One of the key aspects in churn analysis is to minimize modeling latency so that timely reactions can be taken due to market changes. To complete the end-to-end analysis, an automated scoring process should be included in order to have churn scores available on an hourly, daily, or weekly data. At the same time, to take advantage of granular and large amounts usage data in the form of call detail records and in order to optimize this churn model, it needs to have a well and tightly integrated data warehousing and analytics environment to minimize any type of latency between the environments, which historically have been only loosely integrated for this organization.

Background

Working with the customer, this organization started with a business background and a well-defined business problem. In the business background, we learned that the analysts work closely with business representatives, for example, from organizational groups like segment management or a retention office, to formulate the analytical “problem” at hand. The analyst begins the model-building process, typically starting with gathering and preparing the data (statistical data preparation) for their needs before actually developing and validating the model. Once the analyst settles on a model that they deem most sufficient to predict customer churn and satisfy the business problem, this model will have to be deployed to an automated and governed IT process for the recurring scoring of new data sources.

========================================

- [What you will do]:
a – Reproduce the churn analysis text from "One of the key" to "for this organization.", swapping "latency" for "delay".
b – Answer these questions from the churn analysis text:
(i) In what form does the granular usage data come?
(ii) Which organizational groups are given as examples of where business representatives come from?
(iii) What does the analyst typically start with when beginning the model-building process?
c – List every frequency that the churn analysis text gives for having churn scores available.
The data after this text were taken from a different source.

[Stored items]

========================================

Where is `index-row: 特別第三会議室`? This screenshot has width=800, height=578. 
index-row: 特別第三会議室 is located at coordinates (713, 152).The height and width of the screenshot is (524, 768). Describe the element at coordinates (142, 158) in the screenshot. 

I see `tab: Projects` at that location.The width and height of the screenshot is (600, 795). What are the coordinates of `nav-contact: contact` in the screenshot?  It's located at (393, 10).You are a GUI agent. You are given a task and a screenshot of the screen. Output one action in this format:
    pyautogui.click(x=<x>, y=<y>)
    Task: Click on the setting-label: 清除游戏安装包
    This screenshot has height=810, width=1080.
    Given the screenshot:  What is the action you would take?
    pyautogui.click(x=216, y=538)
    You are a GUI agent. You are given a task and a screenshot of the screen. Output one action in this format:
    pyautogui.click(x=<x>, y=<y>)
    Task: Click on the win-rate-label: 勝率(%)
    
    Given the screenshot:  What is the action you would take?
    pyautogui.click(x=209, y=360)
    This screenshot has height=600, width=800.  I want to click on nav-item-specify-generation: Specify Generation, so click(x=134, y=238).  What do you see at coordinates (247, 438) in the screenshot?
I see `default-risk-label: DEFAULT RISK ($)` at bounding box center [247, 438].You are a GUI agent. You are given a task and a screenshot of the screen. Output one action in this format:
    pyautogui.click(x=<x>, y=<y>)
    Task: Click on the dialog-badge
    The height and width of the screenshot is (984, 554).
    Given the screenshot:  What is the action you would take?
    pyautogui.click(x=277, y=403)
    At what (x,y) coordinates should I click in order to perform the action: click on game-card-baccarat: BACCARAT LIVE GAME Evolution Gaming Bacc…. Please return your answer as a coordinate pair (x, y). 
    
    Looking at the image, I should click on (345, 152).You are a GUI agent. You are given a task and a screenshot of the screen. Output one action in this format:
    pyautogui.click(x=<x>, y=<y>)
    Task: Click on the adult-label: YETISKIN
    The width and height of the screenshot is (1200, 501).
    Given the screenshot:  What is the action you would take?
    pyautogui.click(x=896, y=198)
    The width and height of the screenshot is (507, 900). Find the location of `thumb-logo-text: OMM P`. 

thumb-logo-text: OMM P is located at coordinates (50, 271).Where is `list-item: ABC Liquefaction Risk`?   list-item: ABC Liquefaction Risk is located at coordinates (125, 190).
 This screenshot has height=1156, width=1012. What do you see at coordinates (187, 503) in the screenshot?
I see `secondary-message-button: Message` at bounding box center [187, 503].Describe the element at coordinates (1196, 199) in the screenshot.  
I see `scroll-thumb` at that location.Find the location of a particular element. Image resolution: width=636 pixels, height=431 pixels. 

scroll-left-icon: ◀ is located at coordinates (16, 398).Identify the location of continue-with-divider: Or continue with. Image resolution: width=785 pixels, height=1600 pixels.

========================================

- [Written answers]:
a –
One of the key aspects in churn analysis is to minimize modeling delay so that timely reactions can be taken due to market changes. To complete the end-to-end analysis, an automated scoring process should be included in order to have churn scores available on an hourly, daily, or weekly data. At the same time, to take advantage of granular and large amounts usage data in the form of call detail records and in order to optimize this churn model, it needs to have a well and tightly integrated data warehousing and analytics environment to minimize any type of delay between the environments, which historically have been only loosely integrated for this organization.

b –
(i) Call detail records.
(ii) Segment management and a retention office.
(iii) Gathering and preparing the data (statistical data preparation).

c – Hourly, daily, weekly